Ik heb ten minste een eigen dakje boven mijn hoofd

In de krant ‘Het vrije volk – democratisch-socialistisch dagblad’ van zaterdag 8 januari 1955 verscheen het bericht ‘Diever op de bres voor totaal vervallen kerk’ over het geld inzamelen voor de restauratie van het vervallen kerkgebouw van de hervormde geloofsgemeente aan de brink van Deever.
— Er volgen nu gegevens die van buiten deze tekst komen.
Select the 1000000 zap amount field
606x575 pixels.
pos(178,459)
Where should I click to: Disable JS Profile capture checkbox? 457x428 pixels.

Diever op de bres voor totaal vervallen kerk
Drents dorp brengt vijftig gulden per gezin op …!
(Van een onzer verslaggevers)
Het Nederlands hervormde kerkje van Diever -de oudste gotische kerk in het Drentse landschap- staat op instorten. Toen in Augustus vorig jaar de nieuwe directeur van het Provinciaal Museum te Assen, de heer G.C. Helbers, eens in Diever kwam kijken, zei hij: ‘Direct restaureren of anders een bord laten schilderen: ‘Oude ruïne te bezichtigen.’, want dan is het te laat.’
Daar schrokken ze in Diever geweldig van. Niet dat ze niet wisten, hoe doodziek hun veertiende-eeuwse kerk was. Toen dominee met Kerstmis preekte, lekte het zo hard op de geelhouten banken, dat hij soms nauwelijks te verstaan was: ‘tik-tik… tik-tik-pèts.’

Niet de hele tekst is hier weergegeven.